(Source material)
#####

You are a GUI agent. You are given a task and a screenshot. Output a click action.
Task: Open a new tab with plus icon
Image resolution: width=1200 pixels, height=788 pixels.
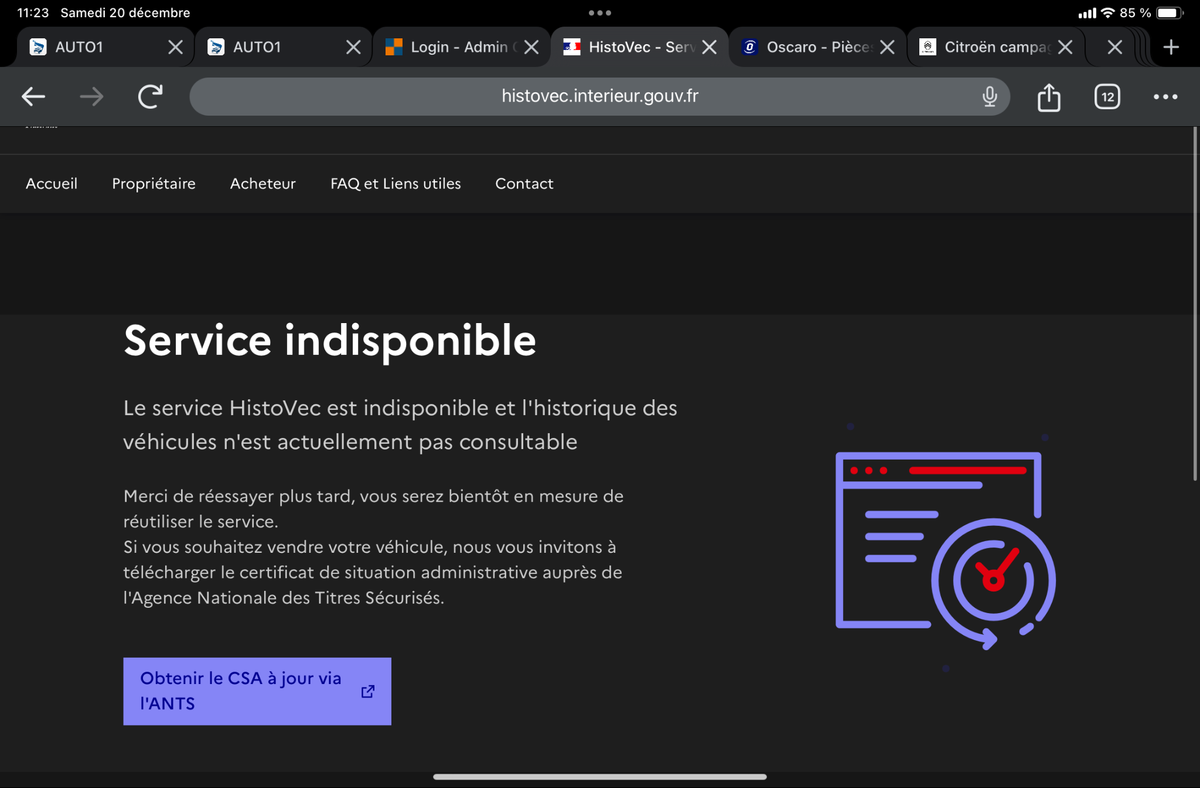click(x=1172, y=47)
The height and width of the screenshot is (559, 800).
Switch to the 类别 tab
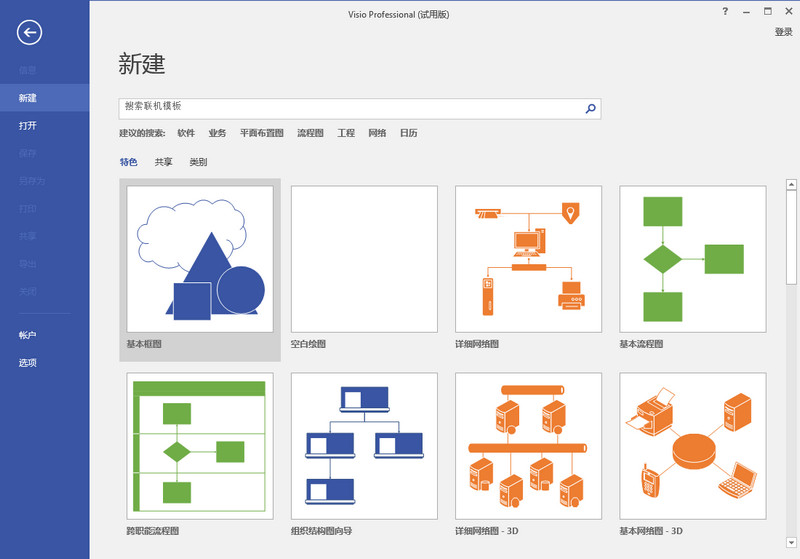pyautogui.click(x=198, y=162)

#####

(Exercise)
Starting at the line that contains "The height and" and ending at the end of the data, rewrite those lines with "Switch" swapped for "Go" and everything else kept the same. Leave the pictures out of your answer.

(Completed task)
The height and width of the screenshot is (559, 800).
Go to the 类别 tab
pyautogui.click(x=198, y=162)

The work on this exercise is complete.